§ **GOAL**:
Rewrite the lines below as a numbered list, leaving out the blank ones.
** Start **
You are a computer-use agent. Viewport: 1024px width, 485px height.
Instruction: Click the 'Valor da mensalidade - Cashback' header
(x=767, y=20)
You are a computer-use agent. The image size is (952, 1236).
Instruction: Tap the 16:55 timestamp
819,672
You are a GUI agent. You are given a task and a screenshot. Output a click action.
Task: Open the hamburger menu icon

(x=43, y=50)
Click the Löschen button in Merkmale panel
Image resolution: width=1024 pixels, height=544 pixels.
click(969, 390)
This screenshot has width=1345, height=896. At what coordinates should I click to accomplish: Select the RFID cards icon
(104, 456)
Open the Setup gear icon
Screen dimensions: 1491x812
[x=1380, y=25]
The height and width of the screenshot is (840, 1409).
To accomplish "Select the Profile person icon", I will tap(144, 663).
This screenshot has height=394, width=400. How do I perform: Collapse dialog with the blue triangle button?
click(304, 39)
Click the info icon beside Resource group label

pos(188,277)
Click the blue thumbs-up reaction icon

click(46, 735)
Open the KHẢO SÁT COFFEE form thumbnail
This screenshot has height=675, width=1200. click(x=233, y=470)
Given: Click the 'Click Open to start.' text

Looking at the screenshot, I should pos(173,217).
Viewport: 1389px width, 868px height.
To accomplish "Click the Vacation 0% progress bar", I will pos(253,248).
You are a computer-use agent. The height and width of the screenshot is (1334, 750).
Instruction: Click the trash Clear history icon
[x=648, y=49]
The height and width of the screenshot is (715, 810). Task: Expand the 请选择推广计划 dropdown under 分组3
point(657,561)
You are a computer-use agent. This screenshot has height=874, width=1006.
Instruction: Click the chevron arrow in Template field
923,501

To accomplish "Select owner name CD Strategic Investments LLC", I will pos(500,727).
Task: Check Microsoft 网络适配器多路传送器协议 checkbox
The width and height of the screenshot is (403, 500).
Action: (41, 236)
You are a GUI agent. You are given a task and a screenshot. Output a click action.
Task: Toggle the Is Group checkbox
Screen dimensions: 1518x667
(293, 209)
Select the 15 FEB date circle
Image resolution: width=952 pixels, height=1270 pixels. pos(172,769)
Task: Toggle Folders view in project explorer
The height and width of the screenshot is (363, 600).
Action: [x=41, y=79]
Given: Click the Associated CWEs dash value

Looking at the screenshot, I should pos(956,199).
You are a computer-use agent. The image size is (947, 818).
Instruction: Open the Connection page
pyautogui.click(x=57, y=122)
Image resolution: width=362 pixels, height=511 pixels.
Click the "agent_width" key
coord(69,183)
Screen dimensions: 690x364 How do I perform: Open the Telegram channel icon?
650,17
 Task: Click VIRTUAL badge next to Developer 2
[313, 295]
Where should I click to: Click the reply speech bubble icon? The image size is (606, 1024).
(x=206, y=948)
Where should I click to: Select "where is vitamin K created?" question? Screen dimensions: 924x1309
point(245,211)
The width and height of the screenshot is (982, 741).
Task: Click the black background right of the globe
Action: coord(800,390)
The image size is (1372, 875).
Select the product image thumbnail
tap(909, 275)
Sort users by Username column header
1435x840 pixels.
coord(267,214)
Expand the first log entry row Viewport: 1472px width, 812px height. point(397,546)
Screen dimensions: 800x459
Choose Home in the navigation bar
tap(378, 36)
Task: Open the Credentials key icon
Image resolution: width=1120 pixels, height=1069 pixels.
** End **
§ **WRITTEN REPLY**:
1. You are a computer-use agent. Viewport: 1024px width, 485px height.
2. Instruction: Click the 'Valor da mensalidade - Cashback' header
3. (x=767, y=20)
4. You are a computer-use agent. The image size is (952, 1236).
5. Instruction: Tap the 16:55 timestamp
6. 819,672
7. You are a GUI agent. You are given a task and a screenshot. Output a click action.
8. Task: Open the hamburger menu icon
9. (x=43, y=50)
10. Click the Löschen button in Merkmale panel
11. Image resolution: width=1024 pixels, height=544 pixels.
12. click(969, 390)
13. This screenshot has width=1345, height=896. At what coordinates should I click to accomplish: Select the RFID cards icon
14. (104, 456)
15. Open the Setup gear icon
16. Screen dimensions: 1491x812
17. [x=1380, y=25]
18. The height and width of the screenshot is (840, 1409).
19. To accomplish "Select the Profile person icon", I will tap(144, 663).
20. This screenshot has height=394, width=400. How do I perform: Collapse dialog with the blue triangle button?
21. click(304, 39)
22. Click the info icon beside Resource group label
23. pos(188,277)
24. Click the blue thumbs-up reaction icon
25. click(46, 735)
26. Open the KHẢO SÁT COFFEE form thumbnail
27. This screenshot has height=675, width=1200. click(x=233, y=470)
28. Given: Click the 'Click Open to start.' text
29. Looking at the screenshot, I should pos(173,217).
30. Viewport: 1389px width, 868px height.
31. To accomplish "Click the Vacation 0% progress bar", I will pos(253,248).
32. You are a computer-use agent. The height and width of the screenshot is (1334, 750).
33. Instruction: Click the trash Clear history icon
34. [x=648, y=49]
35. The height and width of the screenshot is (715, 810). Task: Expand the 请选择推广计划 dropdown under 分组3
36. point(657,561)
37. You are a computer-use agent. This screenshot has height=874, width=1006.
38. Instruction: Click the chevron arrow in Template field
39. 923,501
40. To accomplish "Select owner name CD Strategic Investments LLC", I will pos(500,727).
41. Task: Check Microsoft 网络适配器多路传送器协议 checkbox
42. The width and height of the screenshot is (403, 500).
43. Action: (41, 236)
44. You are a GUI agent. You are given a task and a screenshot. Output a click action.
45. Task: Toggle the Is Group checkbox
46. Screen dimensions: 1518x667
47. (293, 209)
48. Select the 15 FEB date circle
49. Image resolution: width=952 pixels, height=1270 pixels. pos(172,769)
50. Task: Toggle Folders view in project explorer
51. The height and width of the screenshot is (363, 600).
52. Action: [x=41, y=79]
53. Given: Click the Associated CWEs dash value
54. Looking at the screenshot, I should pos(956,199).
55. You are a computer-use agent. The image size is (947, 818).
56. Instruction: Open the Connection page
57. pyautogui.click(x=57, y=122)
58. Image resolution: width=362 pixels, height=511 pixels.
59. Click the "agent_width" key
60. coord(69,183)
61. Screen dimensions: 690x364 How do I perform: Open the Telegram channel icon?
62. 650,17
63.  Task: Click VIRTUAL badge next to Developer 2
64. [313, 295]
65. Where should I click to: Click the reply speech bubble icon? The image size is (606, 1024).
66. (x=206, y=948)
67. Where should I click to: Select "where is vitamin K created?" question? Screen dimensions: 924x1309
68. point(245,211)
69. The width and height of the screenshot is (982, 741).
70. Task: Click the black background right of the globe
71. Action: coord(800,390)
72. The image size is (1372, 875).
73. Select the product image thumbnail
74. tap(909, 275)
75. Sort users by Username column header
76. 1435x840 pixels.
77. coord(267,214)
78. Expand the first log entry row Viewport: 1472px width, 812px height. point(397,546)
79. Screen dimensions: 800x459
80. Choose Home in the navigation bar
81. tap(378, 36)
82. Task: Open the Credentials key icon
83. Image resolution: width=1120 pixels, height=1069 pixels.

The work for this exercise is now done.